I submitted the last post from the Bologna airport before a four day adventure in Budapest with six other kids on the program, three of them fellow Vassar students. Having survived a flight with my knees crammed into the back of a seat clearly designed for smaller Europeans, we arrived to our Airbnb on the West side of Budapest. Highlights from the next few days include an exceptional day trip to Vienna and a view of Gustav Klimt’s masterpiece “The Kiss” that in person could make even an Act I Scrooge emote. It was also remarkable to visit the outdoor baths in Budapest and see hundreds of pruney-fingered people relaxing together, regardless of nationality. I found that environment hard to leave, aside from the fact that doing so meant a 100 foot walk through the bitter cold air.
One weekend, I decided on a whim that I wanted to do a day trip to Florence, alone. One thing that has definitely taken a hit here in Italy has been my time spent, as they say here “da solo.” Perhaps this is partially due to the fact that Italians are quite friendly and social, even to strangers. It might also also stem from having a roommate. Regardless, without the quantity of homework that forced me to garrison myself in a cell of the library basement like a monk in one of the monasteries I have visited, I have found myself secretly yearning to unlock my apartment to find it empty, at least just for a little while. Thus, I decided to catch one of the first fast trains out, and the last one back to Bologna for a complete day in the city. Having had a bit of an experience last month with works of art that are dozens of times more powerful than when they came from a projector, I figured I would need all the time I could get.

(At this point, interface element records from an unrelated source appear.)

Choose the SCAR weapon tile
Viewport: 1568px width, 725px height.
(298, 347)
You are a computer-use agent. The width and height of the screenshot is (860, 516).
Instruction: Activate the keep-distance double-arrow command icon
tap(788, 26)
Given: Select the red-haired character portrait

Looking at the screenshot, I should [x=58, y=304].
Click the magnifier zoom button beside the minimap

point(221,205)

Perhaps because it was a bit cloudy, maybe because February is the tourism offseason, or because I timed the day well, but I spent a total of 15 of minutes in line all day, roughly equivalent to how long I stood in front of Titian’s Venus of Urbino. The Uffizi gallery was European Art History’s greatest hits album. Room after room was filled with items from my Art 105 monument list handout. I pondered how, apart from her divinity of course, Botticelli’s Venus could stand on a clam in that position so effortlessly. I reveled at the pained look on the replicate Laocoön as he and his children are killed by serpents, remembering my own pain of translating that scene of the Aeneid. I enjoyed seeing the Baptism of Christ, a work that Leonardo co-painted with his mentor, and being able to clearly identify the parts completed by the young genius by their distinct style. When my mentors let me engage in a project, it usually results in a few ruined experiments, not a world renowned work of art.

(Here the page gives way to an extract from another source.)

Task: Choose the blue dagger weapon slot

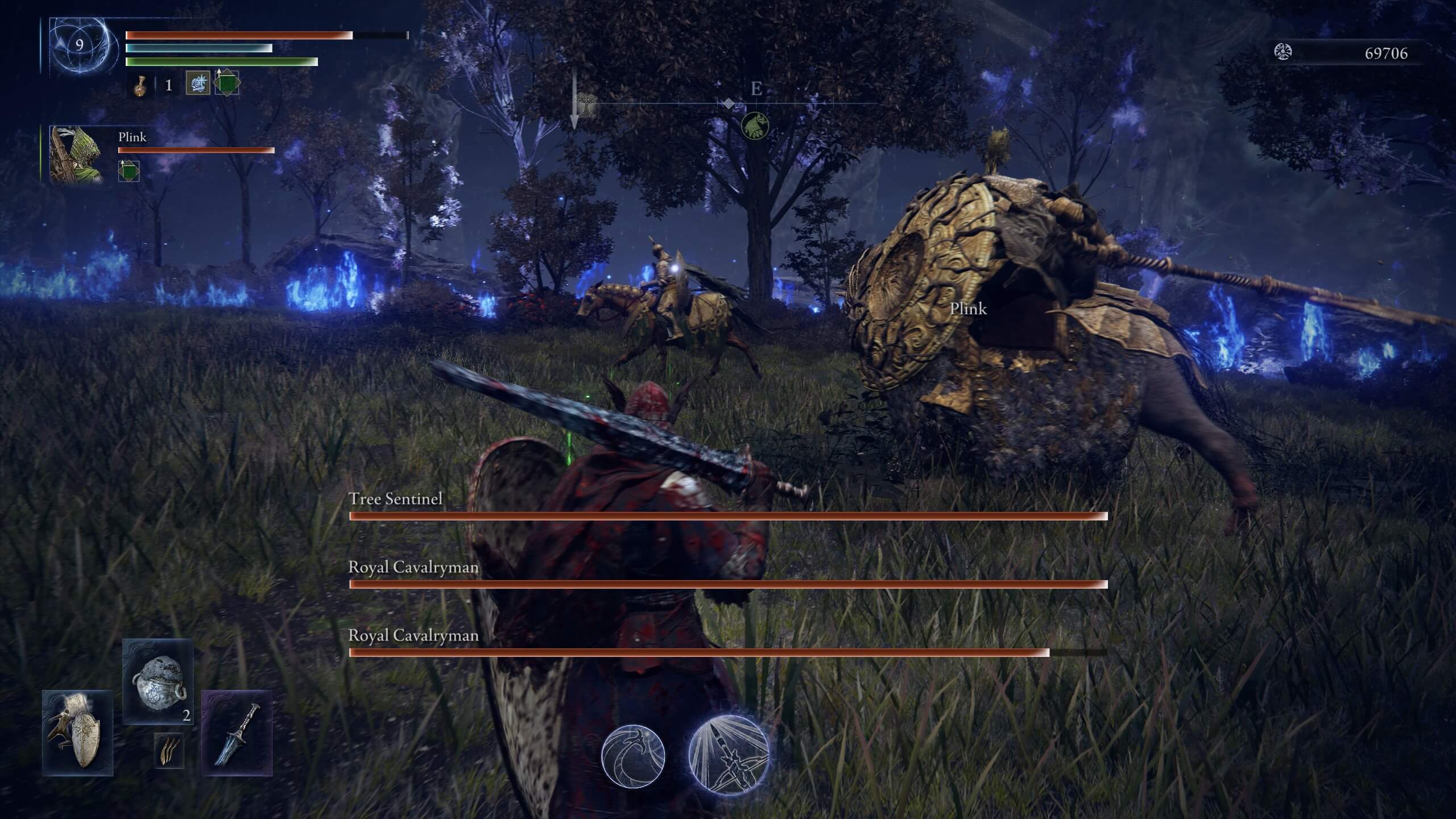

Because I had savvily Googled “things to do in Florence,” the day mostly passed in expected splendor. However, there was one unexpected spectacle that was truly absurd. As I approached the Piazza Santa Croce, I discovered a crowd of people around a makeshift arena filled with sand and an assortment of paunchy old men in Renaissance-era clothing competing in a strange sport that involves colliding with each other and tossing a ball around. I learned from asking the Florentines also watching that the game is called “calcio storico” (historic soccer), or calcio fiorentino, and has roots in the Renaissance. The game seems to be a combination of handball and rugby, in which teams try to move a heavy ball to the other end of the pitch and score a “caccia” by throwing it into an elevated net that sits a few feet above the ground and spans the width of the field. However, they must be accurate, because an attempt missed over the net is a half point to the other team. From what I saw there is almost no physical contact that is illegal; even the old men were striking each other with tremendous force. Of course, as a perennial intramural tryhard, I was thrilled to watch, not just the game, but the traditional serenading of the winners by others who had watched the match also dressed in clothes from 500 years ago. I found out later that traditionally the winning team would also receive a cow, but sadly I did not see this happen.

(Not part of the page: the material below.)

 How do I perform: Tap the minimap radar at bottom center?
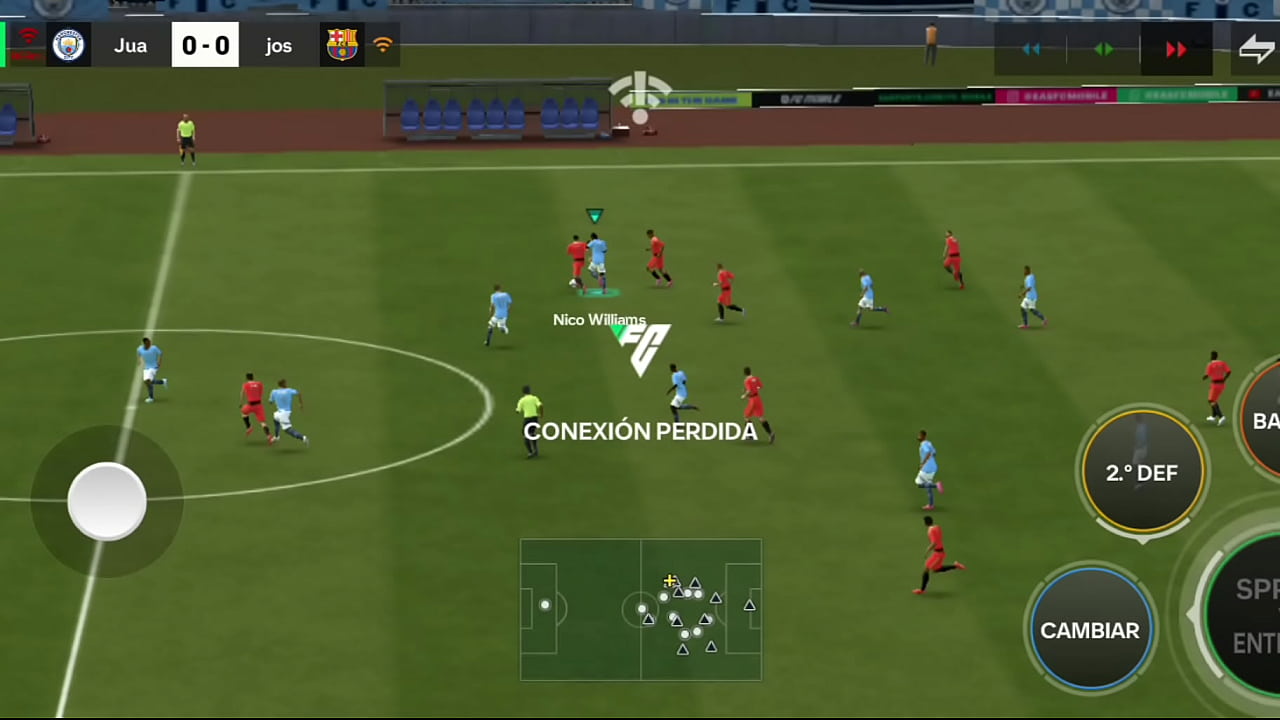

For some reason, among all my plans for that day, unexpectedly finding the calcio storico match—which a bartender later told me was in honor of a game held in this same location in 1530 when the city was under siege—was the most entertaining and enlightening. Seeing the figures crashing in the sand to the delight of the locals and tourists alike brought more vitality into the austere environment presented by the Duomo, Ghiberti’s gold doors, or the gigantic David.